Excerpted text ::
▬▬▬
4,093 days since Mission Accomplished

On May 1st 2003, 4,093 days ago, G. W. Bush declared “Mission Accomplished” in Iraq. The War would go on for at least another 8 years, and that just covers the period of American involvement. It is entirely possible that the fighting could continue for decades to come.

The devil’s rejects
The ISIS group, who have taken over large chucks of Iraq, have been showing their devotion to Islam by going around the region they control and blowing up mosques and holy sites! Now what would have happened had the US soldiers even accidently shelled a Mosque?

The reality is that ISIS are about as committed to Islam as Fred Phelps and the Westboro Baptist church (which is probably unfair to the Westboro Baptists as I don’t believe they’ve ever actually blown up a mosque or anything like that!). They are in reality little more than a rabble of thugs from around the world, using a twisted interpretation of Islam to justify rape, looting and murder. In many respects they aren’t that dissimilar to various groups of brigands and raiders who looted caravans in this region many centuries ago.

On the plus side, ISIS are now being pushed back. Unfortunately it appears to be Shia and Kurdish militia who are doing most of the fighting and not the Iraqi army (who the US trained and equipped at great expense). This is worrying, as the fear is that Shia militia might start taking reprisals on Sunni’s for the atrocities committed by ISIS, including scenes eerily similar to those in Eastern Europe under the nazi’s. In short Iraq, like Syria could be a case of another re-run of the Yugoslav civil war.

Rise of Kurdistan?
There’s also questions as to what the Kurds will do. Will they hand back territory they’ve captured to the rest of Iraq? or absorb it into Kurdistan? There’s also the possibility of them declaring independence. The Kurds, at 38 million people, are one of the world’s largest ethnic groups who lack a country of their own, so such a desire for a homeland is not really surprising. However, only a fraction of the Kurdish population live in Iraq (about 25%) and only some of those live within Kurdish held areas in Iraq. Large populations of Kurds live in neighbouring countries of Syria, Iran and most notably Turkey.

Thus if Kurdistan becomes a sovereign nation, the desire to unite these lands together will probably become irresistible. But this will almost certainly provoke conflict between Kurdistan and its new neighbours. Note that in the past both Syria and Turkey made separate threats to invade Iraq if the Kurds declared independence. So some form of conflict, either an outright war or a series of insurgencies, seems very probable if Kurdistan goes independent. It is no exaggeration to say that this conflict could go onto till we are ten thousand days past mission accomplished.

Then there’s the question as to what happens to whatever is left of Iraq. The chances of Sunni and Shia parts of Iraq splitting into two rump states is fairly likely. The possibility of war and insurgency between the two are a risk. And its equally a risk that the Shia rump state will fall under the influence of Iran (or possibly even be absorbed by Iran) with a similar risk as regards the Sunni region and whoever ends up in charge of Syria (and thanks to ISIS that will probably be the Assad regime).
▬▬▬
Supplied data ::

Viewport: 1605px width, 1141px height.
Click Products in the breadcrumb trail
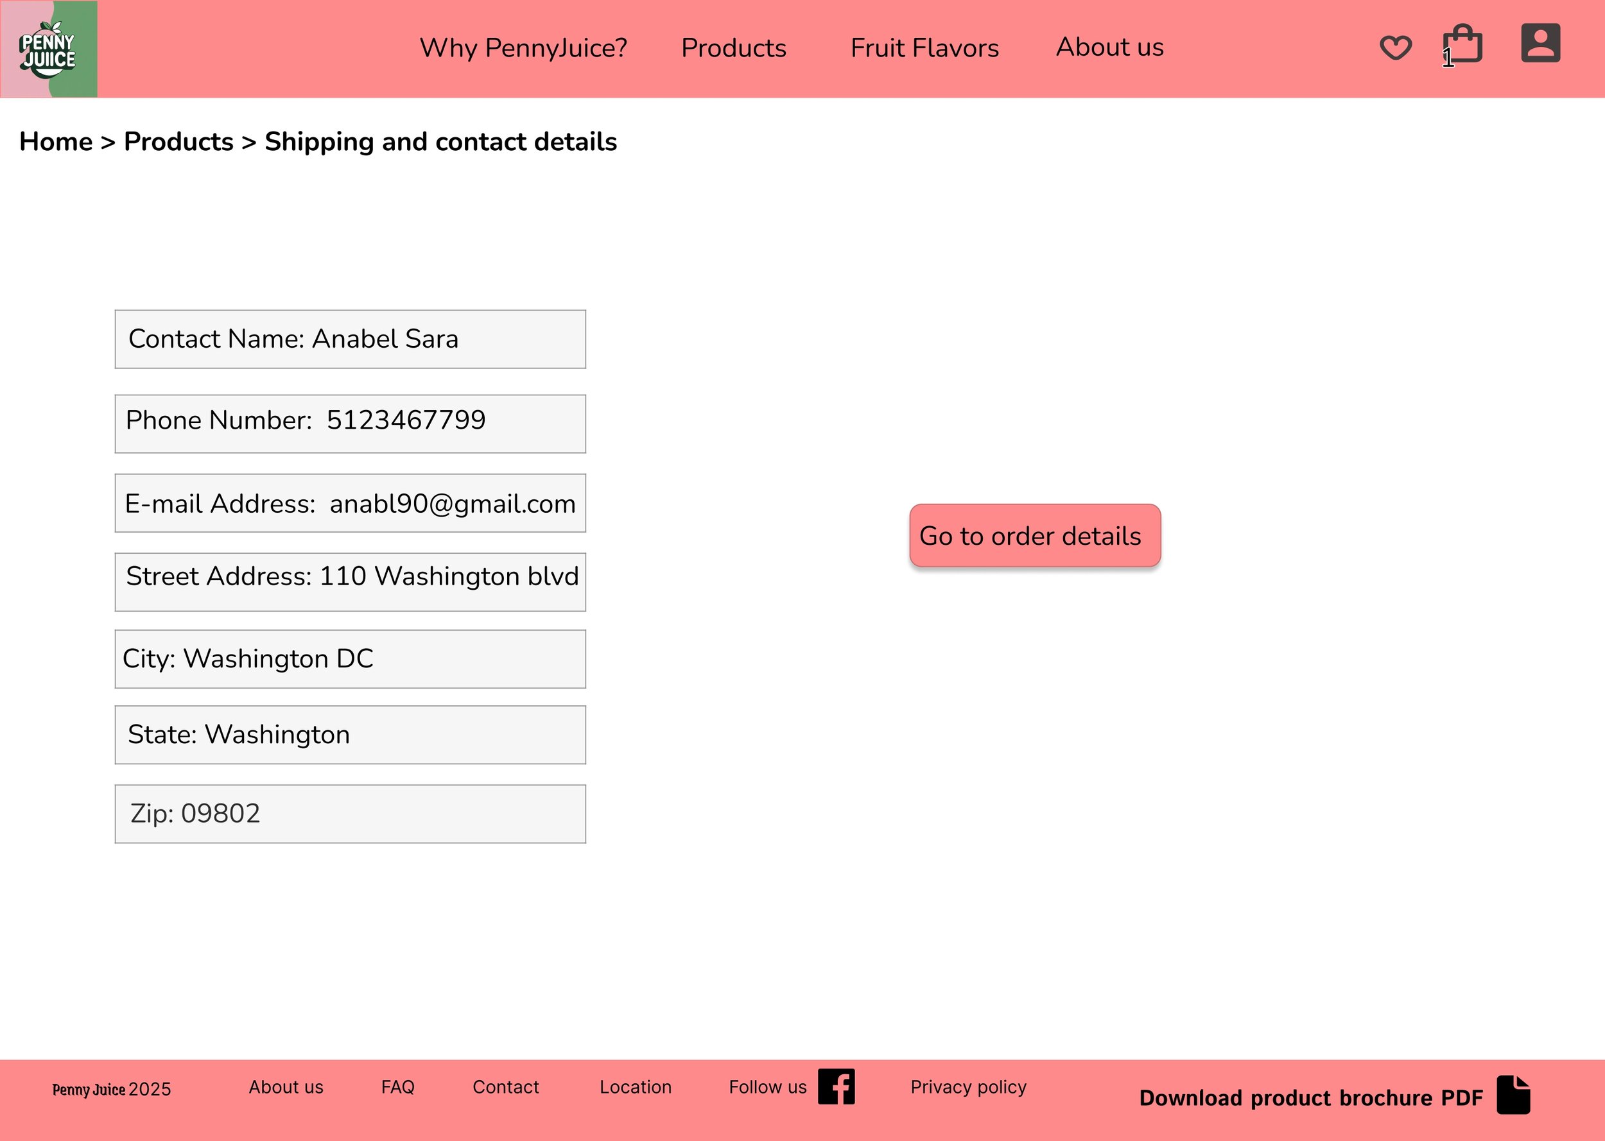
▬▬▬
Exercise goal ::
In the text on the days since "Mission Accomplished," what share of the Kurdish population lives in Iraq?

Task answer ::
About 25%.